At textual level, this relationship is established between whole texts, and not just between sentences. For instance, the stories in The Canterbury Tales are hierarchically dependent on the main story, which frames them by telling us about the circumstances of their telling and the identity of the different narrators. When the characters in the Miller's Tale speak, their enunciation is hierarchically inferior to the enunciation of the tale by the Miller, just as the Miller's enunciation is hierarchically inferior to Chaucer's. This kind of embedding is also potentially recursive: in Lost in the Funhouse John Barth exploits this multiple embedding with comical effects.
Enunciative embedding can be developed in the horizontal and the vertical relation in the same way as fictional embedding, and it may combine those two modalities of development in just the same way.

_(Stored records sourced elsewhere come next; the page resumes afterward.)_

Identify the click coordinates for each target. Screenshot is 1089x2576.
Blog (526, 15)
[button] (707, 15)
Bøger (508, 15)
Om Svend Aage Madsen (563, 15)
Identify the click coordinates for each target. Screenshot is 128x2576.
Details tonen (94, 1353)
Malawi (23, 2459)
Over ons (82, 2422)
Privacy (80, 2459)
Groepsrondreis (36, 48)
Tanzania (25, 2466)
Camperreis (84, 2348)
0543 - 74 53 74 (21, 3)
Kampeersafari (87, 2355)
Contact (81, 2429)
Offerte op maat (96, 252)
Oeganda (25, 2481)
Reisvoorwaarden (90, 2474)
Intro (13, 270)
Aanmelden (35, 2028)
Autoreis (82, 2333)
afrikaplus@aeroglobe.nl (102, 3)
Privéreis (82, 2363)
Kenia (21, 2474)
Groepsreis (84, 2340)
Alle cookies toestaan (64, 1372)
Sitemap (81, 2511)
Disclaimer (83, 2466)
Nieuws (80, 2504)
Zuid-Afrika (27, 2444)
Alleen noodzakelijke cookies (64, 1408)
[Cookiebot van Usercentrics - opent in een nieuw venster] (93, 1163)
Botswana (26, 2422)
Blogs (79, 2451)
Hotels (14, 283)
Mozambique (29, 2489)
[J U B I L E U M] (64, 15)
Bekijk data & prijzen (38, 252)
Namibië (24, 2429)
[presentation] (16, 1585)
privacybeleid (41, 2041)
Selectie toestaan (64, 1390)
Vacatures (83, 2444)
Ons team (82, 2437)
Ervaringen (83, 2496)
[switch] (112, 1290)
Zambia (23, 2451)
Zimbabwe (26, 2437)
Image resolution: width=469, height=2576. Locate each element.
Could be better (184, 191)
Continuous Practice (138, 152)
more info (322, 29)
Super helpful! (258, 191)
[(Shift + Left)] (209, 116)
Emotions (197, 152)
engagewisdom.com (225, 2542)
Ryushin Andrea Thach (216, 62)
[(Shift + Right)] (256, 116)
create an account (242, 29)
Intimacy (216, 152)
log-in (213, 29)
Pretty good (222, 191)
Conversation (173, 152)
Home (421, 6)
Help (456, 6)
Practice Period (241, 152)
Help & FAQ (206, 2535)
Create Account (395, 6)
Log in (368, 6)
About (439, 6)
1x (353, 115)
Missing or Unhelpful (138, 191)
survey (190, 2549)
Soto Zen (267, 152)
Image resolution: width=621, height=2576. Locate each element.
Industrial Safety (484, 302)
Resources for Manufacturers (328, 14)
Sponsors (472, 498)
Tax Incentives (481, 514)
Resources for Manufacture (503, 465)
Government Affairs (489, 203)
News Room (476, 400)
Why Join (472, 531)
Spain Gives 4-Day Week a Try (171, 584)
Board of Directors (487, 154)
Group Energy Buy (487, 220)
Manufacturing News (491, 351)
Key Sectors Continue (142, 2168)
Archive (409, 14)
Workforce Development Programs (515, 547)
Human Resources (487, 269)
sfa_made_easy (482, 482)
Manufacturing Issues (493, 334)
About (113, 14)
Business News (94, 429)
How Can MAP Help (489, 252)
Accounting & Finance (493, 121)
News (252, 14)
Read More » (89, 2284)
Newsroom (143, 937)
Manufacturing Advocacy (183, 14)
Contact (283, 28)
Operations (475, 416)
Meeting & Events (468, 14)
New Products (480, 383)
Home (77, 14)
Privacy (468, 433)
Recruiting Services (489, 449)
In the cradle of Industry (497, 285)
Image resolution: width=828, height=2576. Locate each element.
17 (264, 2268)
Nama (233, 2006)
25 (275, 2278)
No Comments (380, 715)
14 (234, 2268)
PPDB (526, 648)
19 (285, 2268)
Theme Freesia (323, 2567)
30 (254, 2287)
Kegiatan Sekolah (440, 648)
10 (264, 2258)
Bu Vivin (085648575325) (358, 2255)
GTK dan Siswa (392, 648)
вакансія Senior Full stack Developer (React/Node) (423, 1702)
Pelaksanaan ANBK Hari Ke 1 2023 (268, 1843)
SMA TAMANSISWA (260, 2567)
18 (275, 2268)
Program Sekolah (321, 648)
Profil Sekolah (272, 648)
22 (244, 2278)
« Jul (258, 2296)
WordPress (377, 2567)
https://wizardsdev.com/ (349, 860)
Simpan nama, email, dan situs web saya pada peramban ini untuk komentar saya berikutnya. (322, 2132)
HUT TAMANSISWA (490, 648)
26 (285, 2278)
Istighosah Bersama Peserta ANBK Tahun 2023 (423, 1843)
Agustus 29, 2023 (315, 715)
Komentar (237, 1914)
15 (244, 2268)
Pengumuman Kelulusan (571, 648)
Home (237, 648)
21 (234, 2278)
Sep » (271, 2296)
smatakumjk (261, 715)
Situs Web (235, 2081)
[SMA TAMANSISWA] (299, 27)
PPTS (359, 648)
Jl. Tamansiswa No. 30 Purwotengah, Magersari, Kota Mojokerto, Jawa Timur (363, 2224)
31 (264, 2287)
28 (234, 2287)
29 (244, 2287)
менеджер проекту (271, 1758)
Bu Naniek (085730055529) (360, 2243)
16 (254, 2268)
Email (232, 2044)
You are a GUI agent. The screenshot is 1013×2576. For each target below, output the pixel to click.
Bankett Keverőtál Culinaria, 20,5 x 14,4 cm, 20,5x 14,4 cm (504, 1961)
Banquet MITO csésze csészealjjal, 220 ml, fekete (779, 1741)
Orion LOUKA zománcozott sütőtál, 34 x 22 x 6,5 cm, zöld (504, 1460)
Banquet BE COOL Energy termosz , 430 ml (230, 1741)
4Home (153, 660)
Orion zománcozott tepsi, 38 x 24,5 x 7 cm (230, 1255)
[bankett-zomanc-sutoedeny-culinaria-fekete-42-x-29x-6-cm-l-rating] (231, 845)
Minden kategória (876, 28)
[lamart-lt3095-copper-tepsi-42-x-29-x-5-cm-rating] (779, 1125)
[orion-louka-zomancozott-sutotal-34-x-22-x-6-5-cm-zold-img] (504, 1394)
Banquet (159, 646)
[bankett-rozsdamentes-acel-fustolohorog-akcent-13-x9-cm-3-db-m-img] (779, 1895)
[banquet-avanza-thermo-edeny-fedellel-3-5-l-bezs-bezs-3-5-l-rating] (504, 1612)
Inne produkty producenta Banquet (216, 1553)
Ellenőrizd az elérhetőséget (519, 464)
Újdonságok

It is obvious that these two kinds of embedding are different in nature. The contents of an embedded text may be fictional with respect to those of the main text, but they may also refer to the same (real or fictional) world. Therefore, a change in enunciative level, the introduction of a speaker through the words of another, does not necessarily involve a change in fictional level. Conversely, a change in fictional level does not necessarily involve a change in enunciative level. A fictional world must certainly consist in a semiotic representation of some kind: it is something referred to, signified, rather than something which is present in itself. But this representation need not be made by means of language. A fictional world may appear in a dream, a picture, a film, not only in a literary narrative. The same thing happens when we project the fictional relationship to the inside of a literary narrative: when the narrator tells us of a character's dream, we enter a second-degree fictional world without entering a second-degree narrative.
There is still a third kind of semiotic embedding which appears in narrative texts and which should be kept in mind, even if it not directly related to the discursive position of the narrator. Not all embedded semiotic structures must assume the form of discourses. When speaking of fiction we have already mentioned the possibility of pictures, dreams, etc., which appear as elements of the main fabula. Some of these elements can be used to introduce an embedded fragment which nevertheless refers to the same fictional world of the main narrative (for instance, the description of a photograph in a novel). There is a change in level here, but it is not in enunciative level nor in fictional level. We shall call these changes in semiotic level. Of course, direct speech is also a semiotic device, but it is used to represent speech--itself, in a way. A photograph, on the other hand, cannot be quoted the way a letter is quoted.
Furthermore, if we look back to the concept of perspective or focalization, we shall soon see another possible kind of embedding, an embedding which does not involve semiotic artifacts present in the fabula (verbal or other). What is embedded are different kinds of cognitive structures, or perspectives. Bal speaks in this respect of changes in the level of focalization, usually introduced by verbs of perception or cognition and structured very much like the shifts in enunciative level introduced by speech activity verbs.[2]